院内感染対策指針

I.総則

第1 趣旨

本指針は、医療法及び感染症の予防及び感染症の患者に対する医療に関する法律(以下「感染症法」という。)に基づき、当院における感染管理体制及び医療関連感染対策の基本方針を定めるものである。医療法上、院長は院内感染対策を含む医療安全の確保について最終的な責任を負い、院内感染対策のための体制整備及び指針の策定等、必要な措置を講じなければならない。また、医師は感染症法に定められた感染症を診断又は特定した場合には速やかに所轄の保健所へ届け出る義務を負っている。当院は、独立行政法人地域医療機能推進機構(以下「JCHO」という。)が定める感染管理指針に基づき、組織的かつ継続的な感染対策を実施することにより、医療関連感染の予防及び拡大防止を図るとともに、患者・利用者並びに職員の安全を確保し、質の高い医療サービスの提供に努める。

第2 医療関連感染対策のための基本的な考え方

JCHOの基本理念に基づき、医療関連感染を未然に防ぐことを第一として取り組み、感染症患者発生の際には、拡大防止のため、原因の速やかな特定と科学的根拠に基づく対策の実施により制御、終息を図る。
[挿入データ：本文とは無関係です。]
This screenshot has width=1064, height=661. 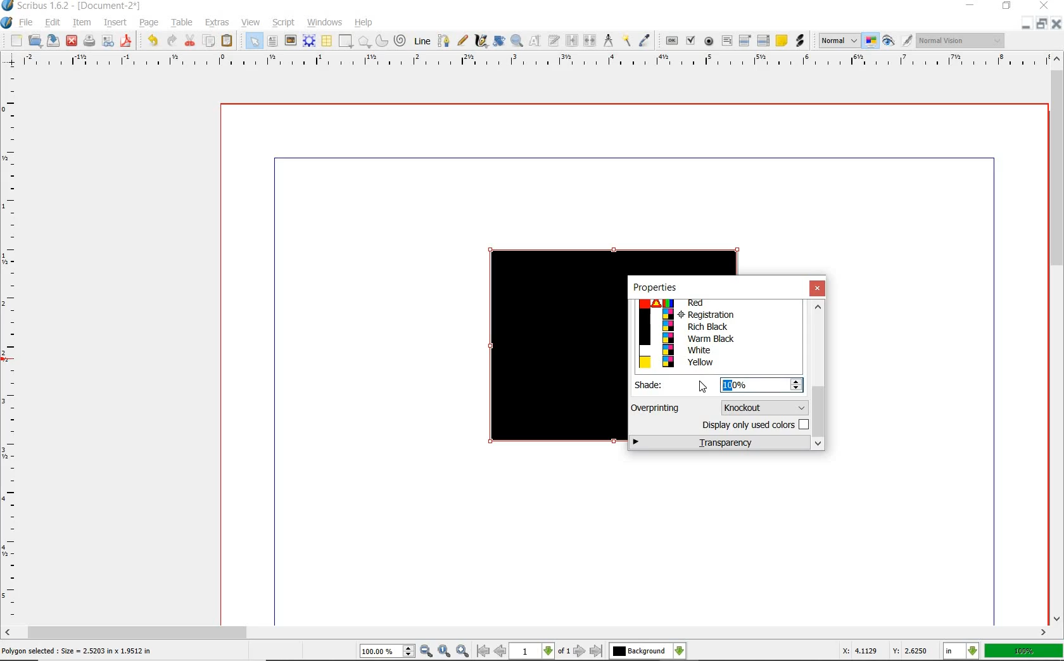 What do you see at coordinates (962, 652) in the screenshot?
I see `select the current unit` at bounding box center [962, 652].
職員は、この目標を達成するため、院内感染管理指針及び院内感染対策マニュアルにのっとった医療を患者・利用者に提供できるように取り組むものとする。

Ⅰ.天草中央総合病院感染管理組織

感染対策委員会(Infection ControlCommittee:ICC)規定
【目的】

第1条 

感染対策委員会(Infection Control Committee;以下ICC)は、医療関連感染を未然に防ぐことを第一に取り組み、感染症患者発生の際には、拡大防止の為、原因の速やかな特定と科学的根拠に基づく対策の実施により制御、収束を図ることを目的とする。

【設置】

第2条 

 この目的達成のため感染対策委員会を設け、必要な事項を調査・審議し、対策を実施するために設置する。

【委員会の組織】

第3条 

 委員長は病院長から任命された医師(院内感染管理者)をあて、委員会の構成は次の者とする。病
院長、事務長、看護部長、副看護部長、感染管理認定看護師、薬剤部長、臨床検査技師長、栄養管
理室長、放射線技師長、リハビリテーション技師長、医療安全管理室看護師長、病棟師長、外来看護
師長、中央材料室看護師長、健康管理センター看護師長、地域連携室看護師長、附属介護老人保健施
設看護師長、附属訪問看護師長、その他必要に応じ関係者を出席させることができる。

【委員会の開催】

第4条 

委員会は毎月第4火曜日に開催する。重大な問題が発生した場合は、適宜開催する。

【任務】

第5条 

  1. 病院感染管理指針の策定及び改訂
  2. 感染対策委員会の管理及び運営に関する規定の制定
  3. 各部署からの医療関連感染に関する報告及び医療関連感染対策の実態把握のための調査と対応
  4. 医療関連感染発生時の原因分析及び改善策の実施、並びに職員への周知
  5. 院内の抗菌薬適性使用の推進と監視体制の整備
  6. 薬剤耐性菌の検出情報、薬剤感受性情報などの共有体制の確立

【協議】

第6条 

この要綱に定めがない関連事項が発生した時は、その都度協議し決定とする。

2 感染管理者任務

感染管理者は、ICT・AST活動の報告を受け、検討し、必要に応じ改善策を勧告する。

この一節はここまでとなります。